Dataset entries:
---
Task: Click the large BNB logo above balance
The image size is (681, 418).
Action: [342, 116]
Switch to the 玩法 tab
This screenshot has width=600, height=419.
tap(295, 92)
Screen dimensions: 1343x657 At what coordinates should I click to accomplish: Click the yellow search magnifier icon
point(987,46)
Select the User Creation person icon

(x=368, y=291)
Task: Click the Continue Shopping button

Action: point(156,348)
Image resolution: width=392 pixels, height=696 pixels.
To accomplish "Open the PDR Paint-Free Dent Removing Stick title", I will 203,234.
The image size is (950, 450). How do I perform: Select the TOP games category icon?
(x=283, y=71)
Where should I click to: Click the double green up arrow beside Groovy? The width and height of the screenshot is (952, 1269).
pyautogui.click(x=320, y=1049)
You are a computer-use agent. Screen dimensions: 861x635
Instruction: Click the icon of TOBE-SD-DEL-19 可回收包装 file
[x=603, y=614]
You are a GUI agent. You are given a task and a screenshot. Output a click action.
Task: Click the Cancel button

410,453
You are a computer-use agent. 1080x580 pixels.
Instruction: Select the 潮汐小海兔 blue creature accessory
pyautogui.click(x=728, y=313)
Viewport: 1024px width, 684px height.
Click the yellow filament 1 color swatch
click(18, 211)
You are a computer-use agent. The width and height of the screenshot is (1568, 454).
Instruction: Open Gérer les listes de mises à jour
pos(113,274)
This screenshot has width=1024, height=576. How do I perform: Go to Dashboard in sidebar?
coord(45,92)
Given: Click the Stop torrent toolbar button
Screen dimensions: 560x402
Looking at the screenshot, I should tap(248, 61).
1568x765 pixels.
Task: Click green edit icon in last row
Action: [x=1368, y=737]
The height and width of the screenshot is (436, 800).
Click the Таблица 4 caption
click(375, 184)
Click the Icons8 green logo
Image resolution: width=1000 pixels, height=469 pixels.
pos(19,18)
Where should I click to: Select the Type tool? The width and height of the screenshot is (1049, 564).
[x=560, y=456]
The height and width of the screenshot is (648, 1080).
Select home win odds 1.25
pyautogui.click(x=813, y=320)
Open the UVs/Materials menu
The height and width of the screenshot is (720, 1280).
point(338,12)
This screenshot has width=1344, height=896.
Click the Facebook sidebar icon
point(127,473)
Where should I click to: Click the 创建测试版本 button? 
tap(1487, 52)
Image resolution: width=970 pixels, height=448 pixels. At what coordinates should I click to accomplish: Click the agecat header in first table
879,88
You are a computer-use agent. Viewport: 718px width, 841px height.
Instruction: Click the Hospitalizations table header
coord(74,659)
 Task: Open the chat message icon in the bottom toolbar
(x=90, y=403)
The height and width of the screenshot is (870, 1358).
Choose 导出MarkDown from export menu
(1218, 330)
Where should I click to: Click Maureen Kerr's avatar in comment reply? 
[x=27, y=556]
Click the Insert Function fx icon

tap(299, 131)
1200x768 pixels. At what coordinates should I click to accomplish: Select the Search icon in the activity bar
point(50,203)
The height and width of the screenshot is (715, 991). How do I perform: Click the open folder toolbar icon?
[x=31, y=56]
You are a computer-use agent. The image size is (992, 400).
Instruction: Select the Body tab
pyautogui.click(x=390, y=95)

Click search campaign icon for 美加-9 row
---
_Exercise_: The answer should consist of the lines from the one with "The height and width of the screenshot is (715, 991)." through the last line of the entries, duplicated exactly and nothing more.

_Result of the task_:
The height and width of the screenshot is (715, 991). How do I perform: Click the open folder toolbar icon?
[x=31, y=56]
You are a computer-use agent. The image size is (992, 400).
Instruction: Select the Body tab
pyautogui.click(x=390, y=95)

Click search campaign icon for 美加-9 row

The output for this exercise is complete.